Neben dem Familienarchiv der Grafen und des Fürsten Pückler umfasst der Gesamtbestand, der bei der Stiftung bewahrt wird, zahlreiche Nachlässe, Überlieferungen und gezielte Erwerbungen, die mit Pückler und Branitz in Zusammenhang stehen. Dieser kann nach vorheriger Anmeldung im Nutzerraum des Fachbereichs Museum & Sammlungen eingesehen werden.

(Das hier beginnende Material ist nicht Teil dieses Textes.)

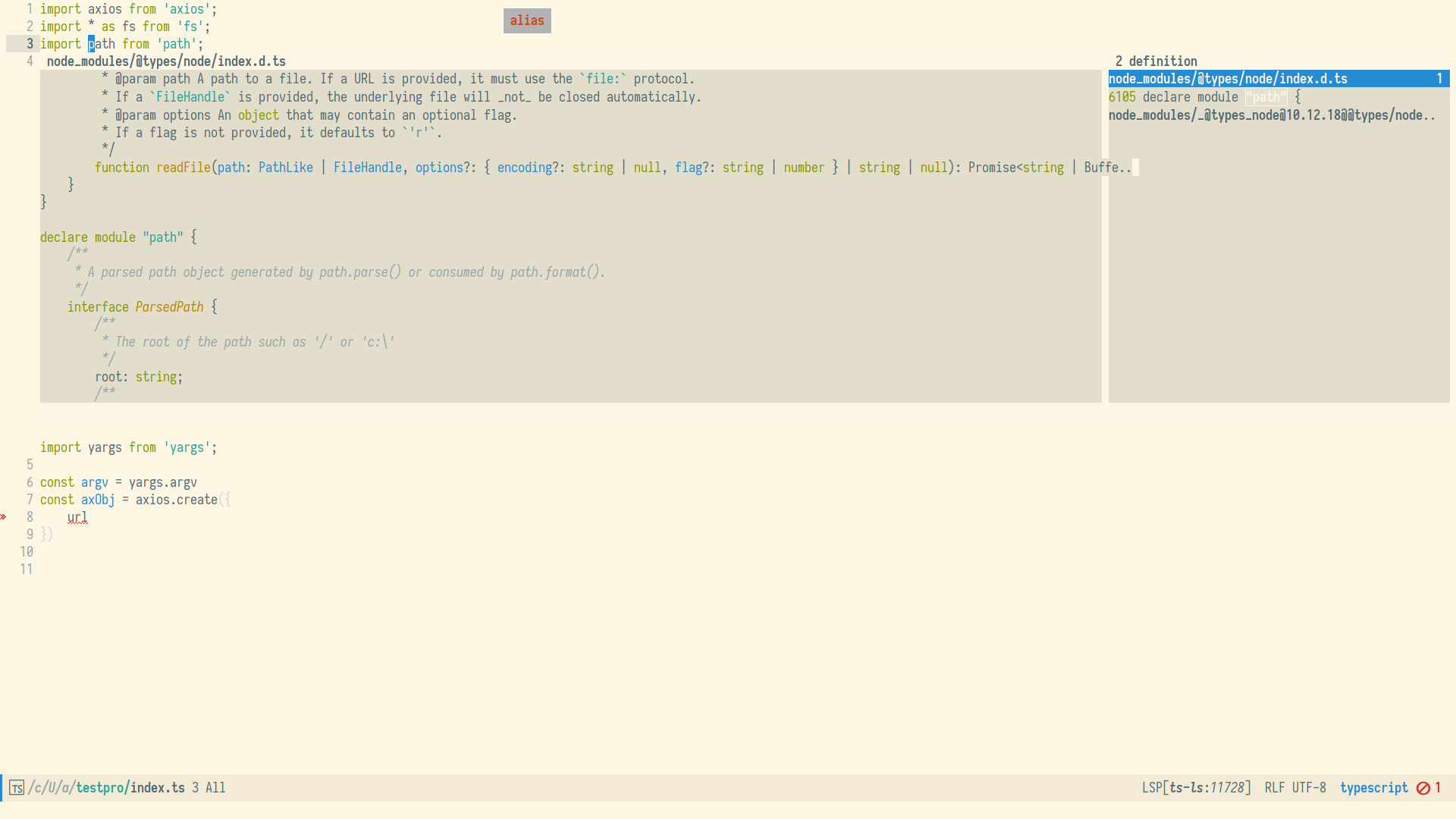
Task: Click 'All' breadcrumb label in status bar
Action: coord(214,788)
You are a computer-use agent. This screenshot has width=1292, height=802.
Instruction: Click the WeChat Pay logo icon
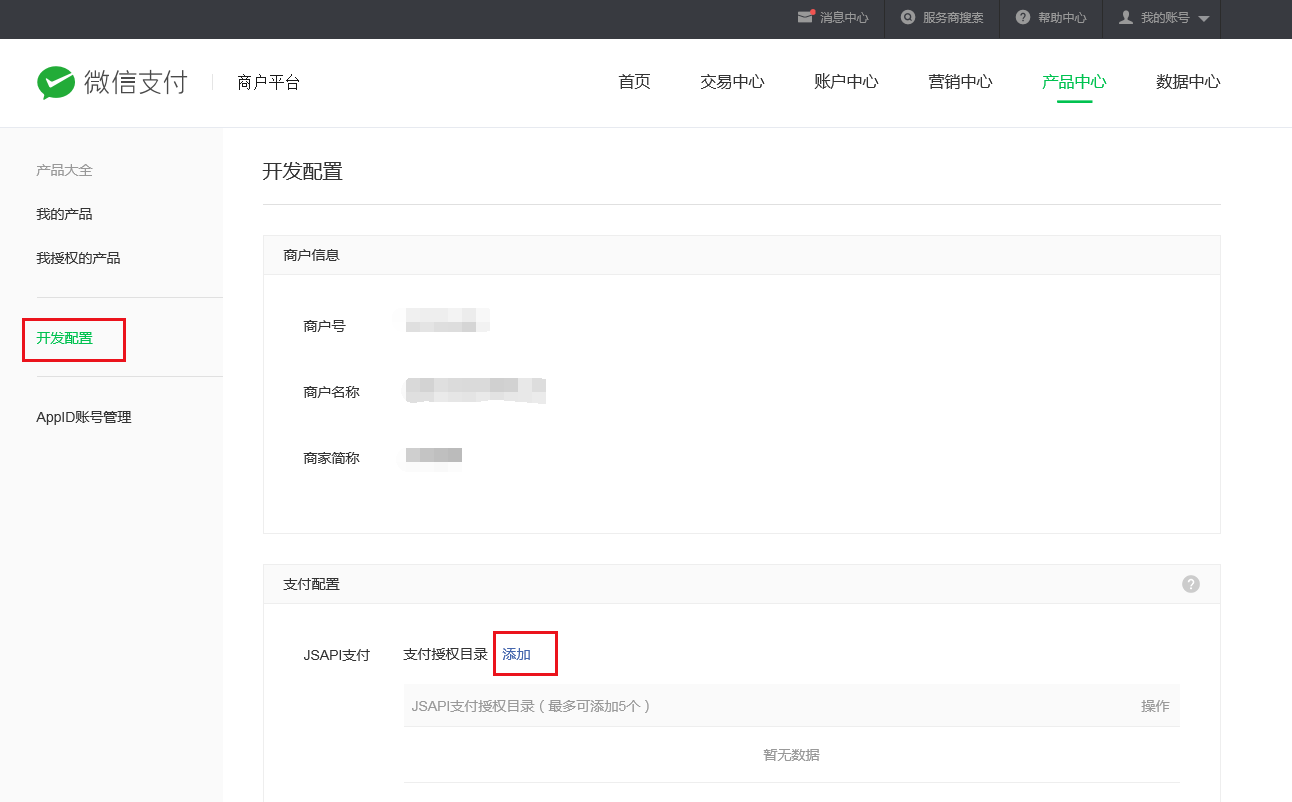click(56, 83)
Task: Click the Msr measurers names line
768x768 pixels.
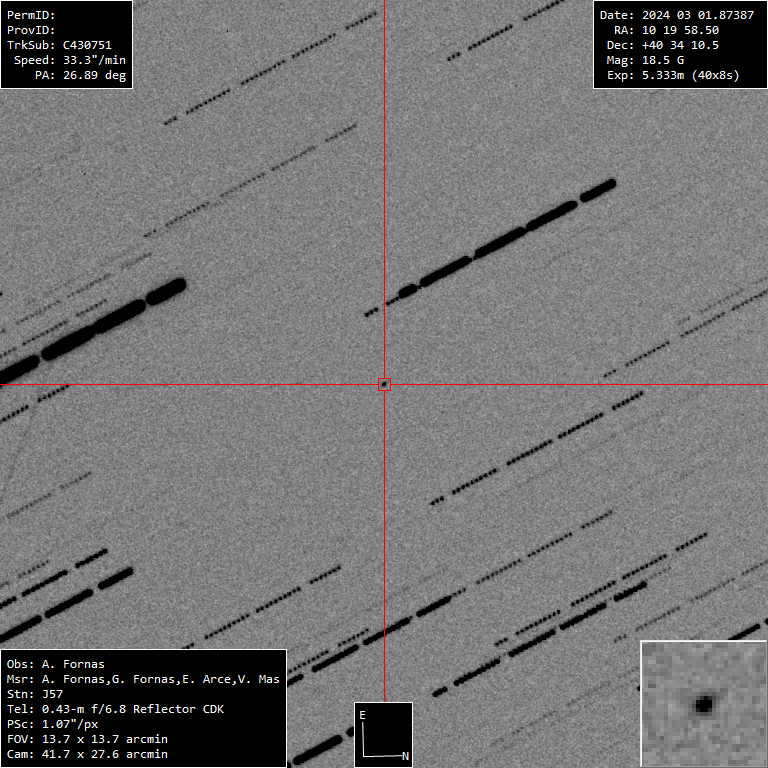Action: [143, 679]
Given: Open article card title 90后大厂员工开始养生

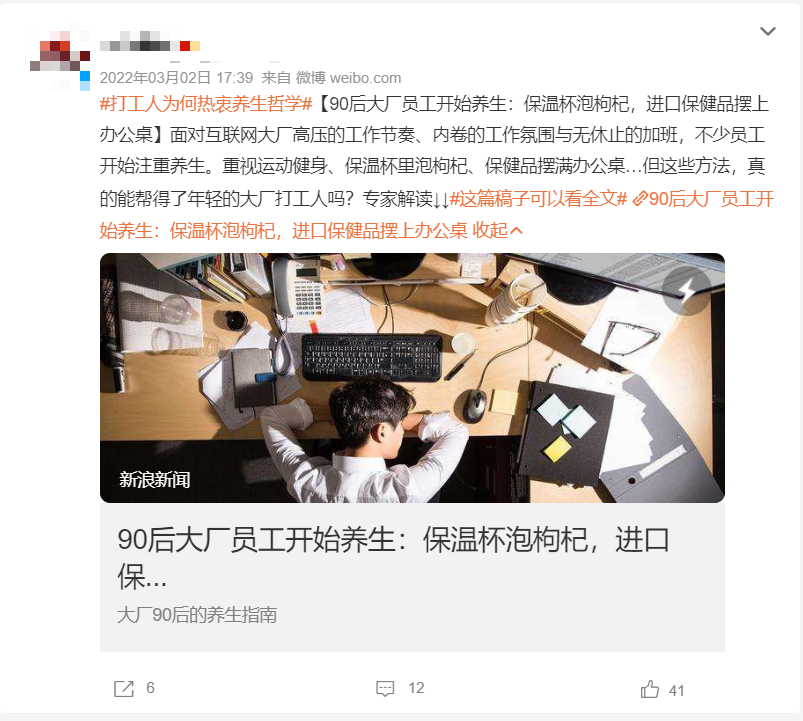Looking at the screenshot, I should point(393,558).
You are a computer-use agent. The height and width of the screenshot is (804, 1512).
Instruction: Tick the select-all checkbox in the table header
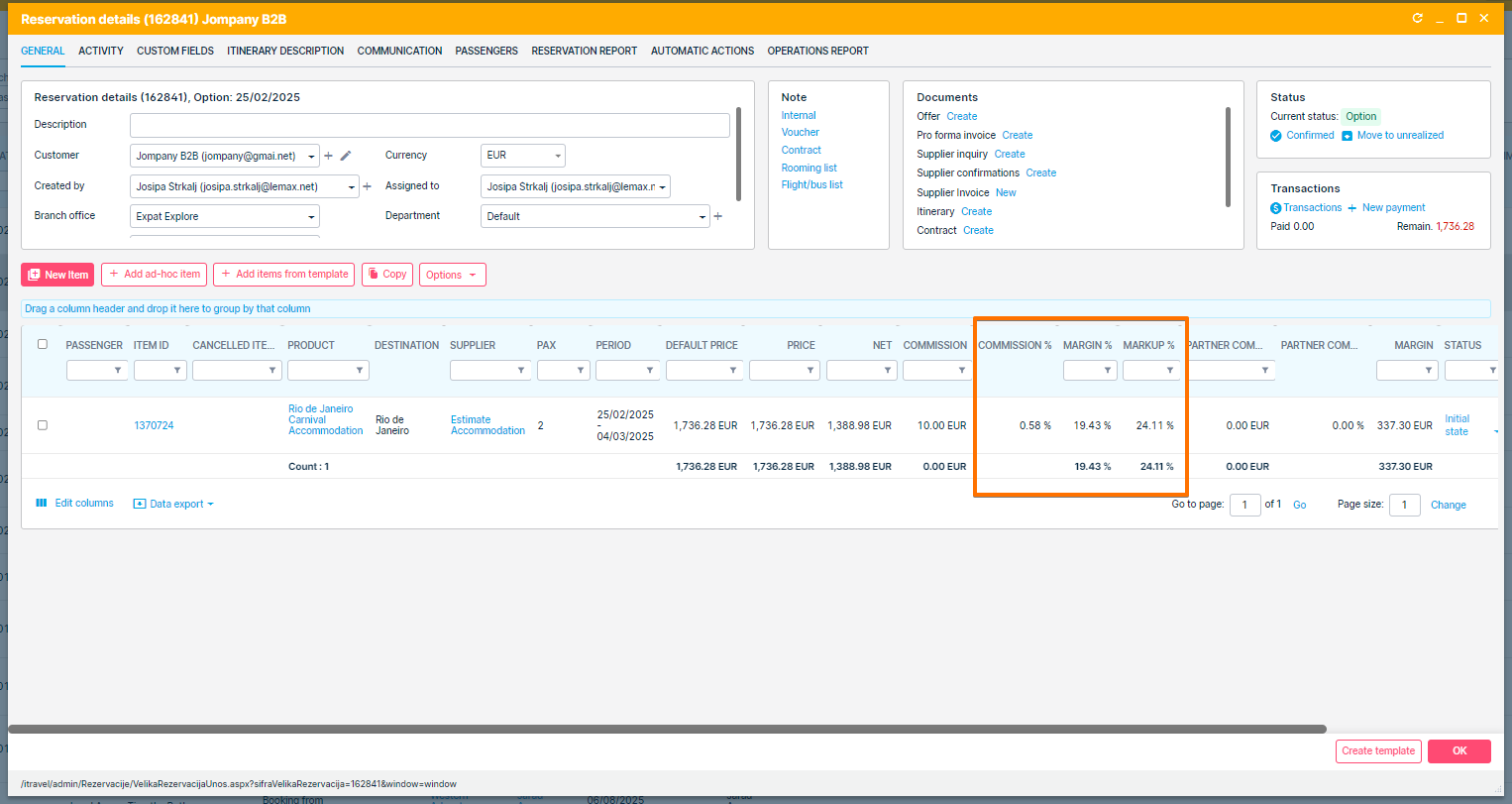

Der Schwerpunkt der Sammlung liegt auf dem Briefwechsel des Fürstenpaares Hermann und Lucie von Pückler-Muskau mit Verwandten, Freunden, Bekannten und Angestellten. Hinzukommen Tagebücher und literarische Manuskripte des Fürsten, seine Sammelalben mit Adressverzeichnissen, Rezepten und Firmenprospekten sowie Unterlagen zu herrschaftlichen, militärischen und wirtschaftlichen Angelegenheiten. Darüber hinaus finden sich Korrespondenzen weiterer Mitglieder der Familie vom 16. bis 20. Jahrhundert.
Das Familienarchiv (ehem. BLHA, Rep. 37 Branitz, II) enthält Teile des persönlichen Nachlasses von Fürst Pückler, darunter Briefe sowie Manuskripte zu seinen Veröffentlichungen. Einen weiteren wesentlichen Teilbestand bildet die Überlieferung zu Graf Heinrich von Pückler, der das Gut Branitz im Jahr 1871 übernahm.
Das Familienarchiv umfasst insgesamt 369 Aktennummern und befindet sich als Dauerleihgabe der Erbengemeinschaft nach Fürst Pückler in Branitz. Nach vorheriger Anmeldung können die Archivalien eingesehen werden.
Der Bestand umfasst 2.956 Briefe, Manuskripte und Lebensdokumente des Fürstenpaares Lucie und Hermann von Pückler-Muskau, von der Tochter der Fürstin Adelheid von Carolath-Beuthen und ihrem Mann Heinrich, von deren Töchtern Lucie und Adleheid von Schönaich-Carolath und vielen weiteren Personen.
Der Briefbestand wurde 2024 und 2025 vollständig digitalisiert.
Gefördert mit Mitteln des Ministeriums für Wissenschaft, Forschung und Kultur des Landes Brandenburg

„Lieber Schefer! Sie sind ein herrlicher Mann und ein vortrefflicher Freund!“ – Fürstin Lucie von Pückler-Muskau (1776-1854) verband eine enge Arbeitsbeziehung mit dem Muskauer Dichter Leopold Schefer (1784-1862). Ohne das Wirken dieses Power-Paares hätten die Veröffentlichungen des Fürsten während seiner Orientreise nicht entstehen können. Der Bestand von 77 Dokumenten aus dem Nachlass Schefers, hauptsächliche Briefe der Fürstin aus den Jahren 1835 bis 1844, bezeugt vor allem die unermüdliche PR-Tätigkeit der Beiden für Pückler und Muskau.